Layne Marceau, president of Shea Homes, which oversees the day-to-day operation of the Mountain House master plan, said “positive signs” began in late 2011, setting the stage for a strong housing market in 2012.
Builders are also buying previously owned homes for fixing and resale.
“It’s a great recovery that we’ve been long awaiting,” Marceau said. “There’s a lot of activity in Mountain House.”
Fewer than 130 new homes were sold during 2011; however, that number skyrocketed to more than 300 in 2012, and Marceau anticipates 2013 sales numbers will be even higher.
According to Drew Jacobsen, co-owner of the Mountain House Real Estate Group, trying to find a home for sale in Mountain House is difficult, because the supply does not meet the demand.
He said resale homes that make it to market sell in the first week for prices that are 10 to 20 percent above the asking price.
“It seems a lot of people want to be out here,” said Jacobsen. “Most (homes) are sold before they are built. It’s rare to get one with a quick move-in date.”
Buyers in the town of more than 10,000 residents often find themselves with limited options, Jacobsen said.
“A lot of people will come here and look for property,” Jacobsen said. “The resale market is so competitive — only four to eight homes available at a time, and fewer short sales.”
That’s a stark contrast to just four years ago, when First American CoreLogic reported that Mountain House was awash with properties that had outstanding loan balances greater than the houses’ worth — what the industry calls “underwater mortgages.”
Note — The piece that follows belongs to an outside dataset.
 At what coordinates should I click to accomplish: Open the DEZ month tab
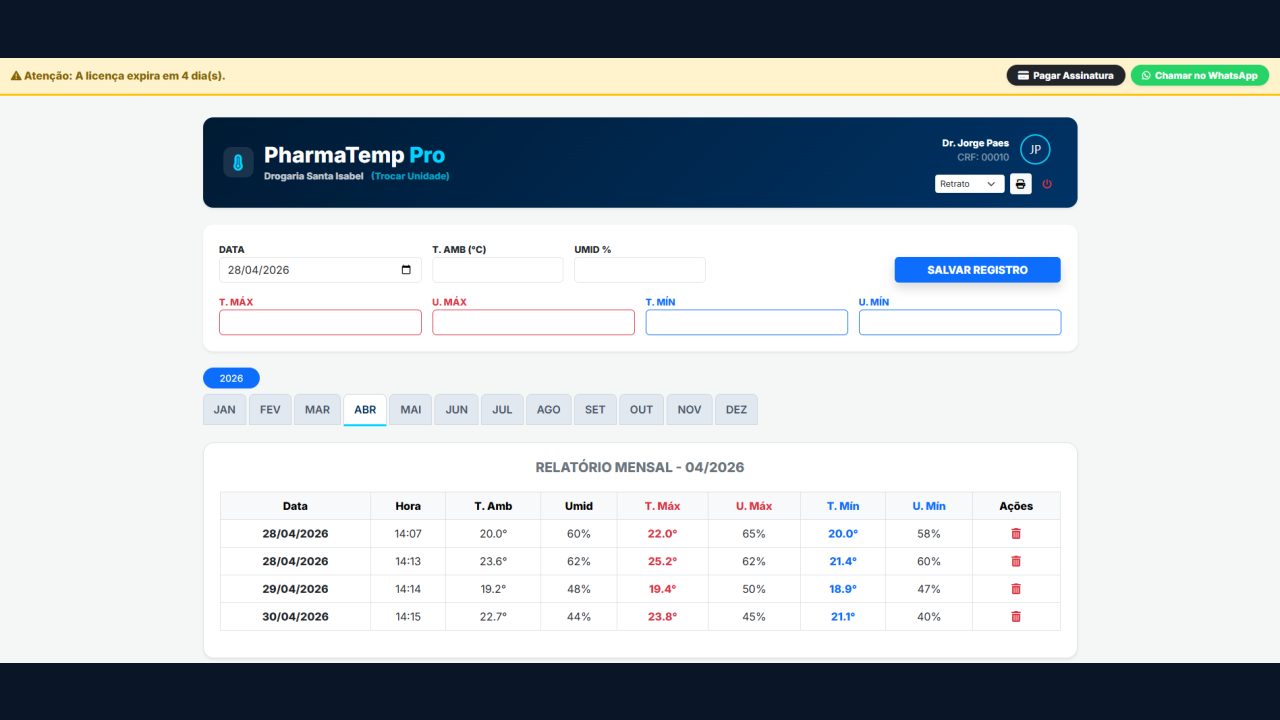736,410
The Tracy Press reported in November 2008 that the community, which then consisted of about 8,000 people, had the nation’s highest per-capita rate of underwater mortgages.
But that bust is turning into a boom that is fueled by demand.
Many potential buyers who lose bidding wars on previously owned homes are opting to look at new properties, Jacobsen said. He said many choose to wait for a house to be built and pay whatever the developer is asking.
Officials said in the next year or two, six different developers will likely offer buyers eight different home styles throughout Mountain House, ranging in size from 1,800 square feet to 3,500 square feet.
Prices will depend upon the market, but someone looking to call Mountain House their home can expect to pay $320,000 to $500,000 to buy a house, depending upon the size, Marceau said.
Sweet sounds of growth
The noise of increased construction has become music to the ears of Mountain House’s elected officials.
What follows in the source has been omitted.